TAVI is also currently being utilised in other groups of patients who were excluded in the initial clinical trials, those with bicuspid aortic valve stenosis or degenerated bioprosthesis. Bicuspid aortic valve stenosis usually occurs about a decade earlier compared to degenerative calcific aortic valve stenosis. Bicuspid valves are more complex in their root anatomy. A multinational collaboration has recently been set up to collect information on the treatment of these patients and details will be published soon.

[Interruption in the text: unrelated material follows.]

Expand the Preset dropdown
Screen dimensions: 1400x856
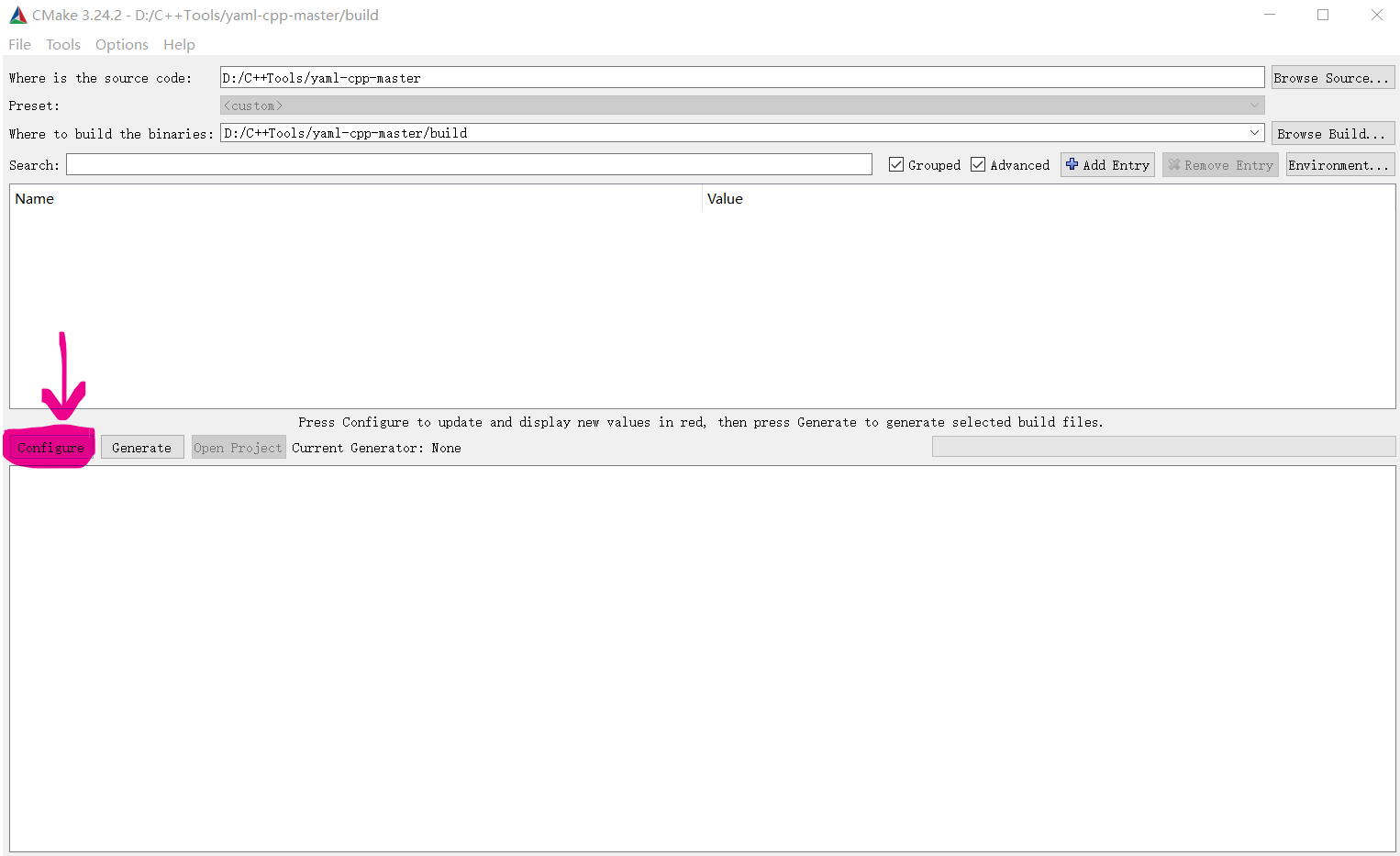(x=1254, y=105)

Since the initial description of a series of successful implantations of transcatheter heart valves in degenerated valves,(7) there has been a significant increase in the adoption of a TAVI-like technique, known as valve-in-valve TAVI. Commendably, Chiam et al(8) described a case series in an Asian cohort that showed good short-term outcomes; their results were in line with those from the global valve-in-valve registry.(9) Like much good research, the study generates more questions than answers. For instance, the number of patients with smaller degenerated bioprostheses is likely to be higher in an Asian cohort. There is a paucity of published Asian data on this subject. The likelihood of patient-prosthesis mismatch is also likely to be higher, with three out of eight patients having severe patient-prosthesis mismatch in this study. Importantly, according to the global registry, a smaller valve prosthesis is a predictor of poorer survival. It is thus imperative that patient selection should be done cautiously by an experienced heart team. Similarly, most other published studies were performed with first-generation balloon expandable or self-expanding devices. Procedural safety and better outcomes are expected with the use of the new-generation devices.

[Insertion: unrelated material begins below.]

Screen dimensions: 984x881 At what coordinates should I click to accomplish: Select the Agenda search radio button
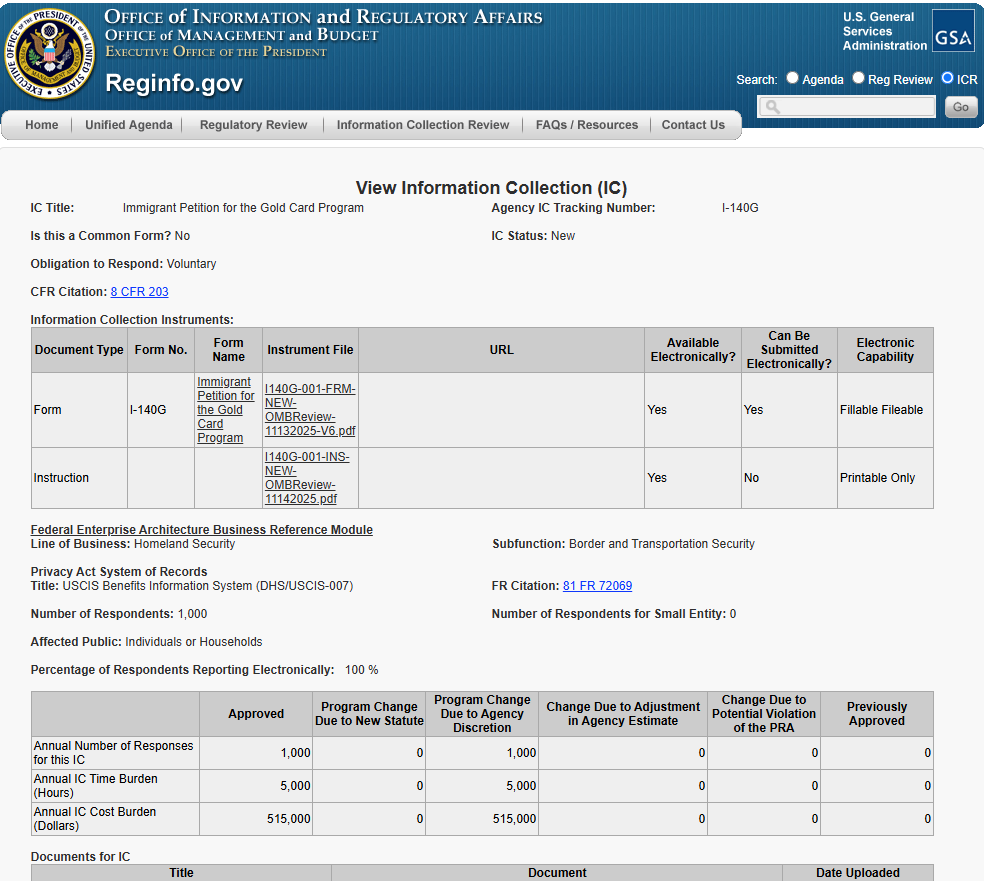tap(792, 78)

That said, what impact does the feasibility of valve-in-valve TAVI have on heart valve disease patients? Firstly, it provides a treatment option for some of the extreme high-risk individuals undergoing redo surgery who would previously have been relegated to palliative care. Appropriate patients have shown demonstrable improvement in New York Heart Association classification status following valve-in-valve TAVI. Secondly, more thought may be given to selection of the prosthetic valve during the initial surgical valve surgery. Surgeons may now have to consider the future possibility of valve-in-valve TAVI in such patients. It is plausible, therefore, that younger patients may be offered surgical bioprostheses with a view towards ‘extending the lifespan’ of the heart valve through valve-in-valve TAVI should it degenerate over time, as opposed to choosing a metallic heart valve and requiring anticoagulation.(10) In addition, surgeons may also choose larger valves or those that are more compatible with future valve-in-valve TAVI.
With the rapid increase in TAVI procedures in Asia in the past two years, it is now the right time for Asian countries to collaborate on longer-term prospective research on both TAVI and valve-in-valve TAVI, to determine their impact on Asian patients.